It was only fifteen minutes before
Public Enemy
came on.
Public Enemy.
James Cagney. Four stars. A fave.

To kill time, Eric turned to the information channel, where a camera incessantly panned back and forth across an overgrown dashboard of gauges and panels providing viewers with everything from the weather to the time in Tokyo, all against a background of classical music.

While the music softly played, Eric went over to his night table and filled his antique silver fountain pen with black ink. He went through his desk drawers and took out a candy bar from its place of concealment beneath his Argyle socks. Taking the pen and candy bar back to bed, he plopped down on the rumpled covers and prepared to block out his viewing schedule for the upcoming week. He unwrapped the Snickers bar and bit off one end, chomping happily in anticipation of a much-needed sugar rush. He mumbled out loud to himself as he went through the
TV Guide,
mostly to keep himself awake. He had to stay up. He couldn’t let Cagney down.

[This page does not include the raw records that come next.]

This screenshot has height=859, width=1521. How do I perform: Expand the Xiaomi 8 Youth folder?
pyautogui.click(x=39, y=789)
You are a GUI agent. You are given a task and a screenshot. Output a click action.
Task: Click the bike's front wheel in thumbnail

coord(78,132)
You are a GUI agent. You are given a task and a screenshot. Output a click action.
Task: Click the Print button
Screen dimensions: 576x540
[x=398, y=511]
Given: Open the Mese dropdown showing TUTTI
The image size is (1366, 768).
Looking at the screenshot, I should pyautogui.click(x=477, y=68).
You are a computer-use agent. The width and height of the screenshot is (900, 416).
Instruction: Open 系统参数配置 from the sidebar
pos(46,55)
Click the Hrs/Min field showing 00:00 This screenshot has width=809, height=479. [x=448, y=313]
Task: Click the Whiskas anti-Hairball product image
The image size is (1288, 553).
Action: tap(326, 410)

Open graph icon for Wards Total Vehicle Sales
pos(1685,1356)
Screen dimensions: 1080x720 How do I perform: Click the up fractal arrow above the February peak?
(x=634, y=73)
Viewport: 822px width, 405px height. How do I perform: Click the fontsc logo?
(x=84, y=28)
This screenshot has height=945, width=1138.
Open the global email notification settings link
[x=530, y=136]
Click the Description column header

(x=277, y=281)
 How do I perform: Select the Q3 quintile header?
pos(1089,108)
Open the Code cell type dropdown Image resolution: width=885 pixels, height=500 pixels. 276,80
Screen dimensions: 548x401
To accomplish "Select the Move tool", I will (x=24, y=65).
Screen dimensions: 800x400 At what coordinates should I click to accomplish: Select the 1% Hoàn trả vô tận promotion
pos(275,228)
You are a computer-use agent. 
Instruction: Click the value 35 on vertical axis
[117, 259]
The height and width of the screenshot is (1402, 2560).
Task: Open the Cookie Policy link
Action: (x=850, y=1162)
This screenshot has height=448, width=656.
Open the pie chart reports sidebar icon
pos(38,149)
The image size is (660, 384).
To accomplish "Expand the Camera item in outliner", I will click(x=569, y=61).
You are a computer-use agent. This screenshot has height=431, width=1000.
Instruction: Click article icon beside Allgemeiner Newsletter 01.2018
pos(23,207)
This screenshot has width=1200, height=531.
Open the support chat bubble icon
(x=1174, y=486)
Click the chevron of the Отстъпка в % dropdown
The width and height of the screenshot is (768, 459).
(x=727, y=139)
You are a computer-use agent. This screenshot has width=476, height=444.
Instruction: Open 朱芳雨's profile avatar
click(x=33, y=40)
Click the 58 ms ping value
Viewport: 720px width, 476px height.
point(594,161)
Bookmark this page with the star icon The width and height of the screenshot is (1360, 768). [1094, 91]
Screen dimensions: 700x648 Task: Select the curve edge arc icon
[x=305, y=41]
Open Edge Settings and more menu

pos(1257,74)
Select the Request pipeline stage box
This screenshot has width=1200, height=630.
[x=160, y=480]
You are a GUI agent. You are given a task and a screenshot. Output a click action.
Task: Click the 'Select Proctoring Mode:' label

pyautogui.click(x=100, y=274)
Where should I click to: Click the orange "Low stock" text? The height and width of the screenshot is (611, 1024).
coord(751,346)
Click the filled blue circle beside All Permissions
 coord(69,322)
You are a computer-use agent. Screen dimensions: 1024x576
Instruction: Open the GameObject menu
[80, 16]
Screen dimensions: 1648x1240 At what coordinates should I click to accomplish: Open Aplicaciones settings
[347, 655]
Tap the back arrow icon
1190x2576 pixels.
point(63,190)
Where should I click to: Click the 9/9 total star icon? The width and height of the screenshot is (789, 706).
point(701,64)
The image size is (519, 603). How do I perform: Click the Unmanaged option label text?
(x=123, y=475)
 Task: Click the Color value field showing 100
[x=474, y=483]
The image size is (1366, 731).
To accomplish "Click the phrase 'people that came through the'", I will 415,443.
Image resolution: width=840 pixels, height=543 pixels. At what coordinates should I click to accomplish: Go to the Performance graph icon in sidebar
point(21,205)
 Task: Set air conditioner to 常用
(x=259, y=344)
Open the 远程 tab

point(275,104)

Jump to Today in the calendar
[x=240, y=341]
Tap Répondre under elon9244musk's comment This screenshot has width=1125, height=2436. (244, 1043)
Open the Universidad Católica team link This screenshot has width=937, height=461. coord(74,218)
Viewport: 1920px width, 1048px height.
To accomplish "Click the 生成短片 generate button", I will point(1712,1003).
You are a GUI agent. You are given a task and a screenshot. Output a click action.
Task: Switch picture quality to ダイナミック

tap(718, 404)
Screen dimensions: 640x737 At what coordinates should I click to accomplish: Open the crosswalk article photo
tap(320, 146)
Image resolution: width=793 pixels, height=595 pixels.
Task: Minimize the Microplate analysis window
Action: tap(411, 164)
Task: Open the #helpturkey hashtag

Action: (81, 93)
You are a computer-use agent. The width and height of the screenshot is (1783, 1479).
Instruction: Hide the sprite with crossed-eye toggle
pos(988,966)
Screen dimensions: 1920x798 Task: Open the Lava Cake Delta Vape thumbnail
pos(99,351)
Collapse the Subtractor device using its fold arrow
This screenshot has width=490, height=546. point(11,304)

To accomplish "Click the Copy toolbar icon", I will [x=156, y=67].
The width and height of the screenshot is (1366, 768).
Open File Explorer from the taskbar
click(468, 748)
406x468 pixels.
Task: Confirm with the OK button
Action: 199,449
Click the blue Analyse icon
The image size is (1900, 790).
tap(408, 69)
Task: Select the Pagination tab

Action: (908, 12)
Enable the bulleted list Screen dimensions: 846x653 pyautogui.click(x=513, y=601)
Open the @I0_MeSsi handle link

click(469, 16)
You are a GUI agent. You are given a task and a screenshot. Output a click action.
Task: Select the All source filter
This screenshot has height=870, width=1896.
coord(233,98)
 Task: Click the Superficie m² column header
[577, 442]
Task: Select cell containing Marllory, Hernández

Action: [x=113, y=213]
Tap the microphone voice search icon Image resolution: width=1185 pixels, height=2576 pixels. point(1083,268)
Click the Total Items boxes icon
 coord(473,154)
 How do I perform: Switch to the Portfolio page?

He skimmed the separate columns of the magazine, his trained eye stopping on each movie and scanning the titles for something worth watching.

“. . . To Have and Have Not.
Bogart and Bacall. Boy, they were magic in that one . . . Hmmmmm, it’s Cagney week, three
P.M.
every day, Channel Nine. That’s perfect . . . If I can just get the old bag to turn off the tape machine. Jesus . . .” Eric had a Betamax hitched up to the large console downstairs, for use in building up his film library.

Eric laughed as he came to an unrated film.
“Planet Nine from Outer Space.
That was the worse. Worse director, Jesus, what a turkey . . . oh, I can skip that one . . . The big ape again. Tuesday at five, old
King Kong.
I’ve already got that one . . .
Dracula’s Daughter,
one-fifteen. Oh, I can’t make that one.
The Big Sleep’s
on at the same time. Chandler and Hawks. What a combination that was . . . They don’t make these kinds of movies any more. I gotta see it again. I mean, Bogart in that bookstore. God . . .
Reefer Madness
on Fifty-two. Horrible. Seen that twice. I think that’s enough of that one . . .”

He still couldn’t figure out why it was that most stations only played the good movies late at night or early in the afternoon. Three times last week he’d been up until three in the morning, making sure he’d catch a couple of classics. It didn’t make any sense. There was so much trash on prime time. What the hell was wrong with people, anyway?

Eric circled the films he would be able to watch with a solid line. With a broken line, he marked off those he’d have to appeal to Aunt Stella to tape. He tried to keep those to a minimum. The way she ranted, you’d think he was asking her to produce the damn things, not just snap a few switches.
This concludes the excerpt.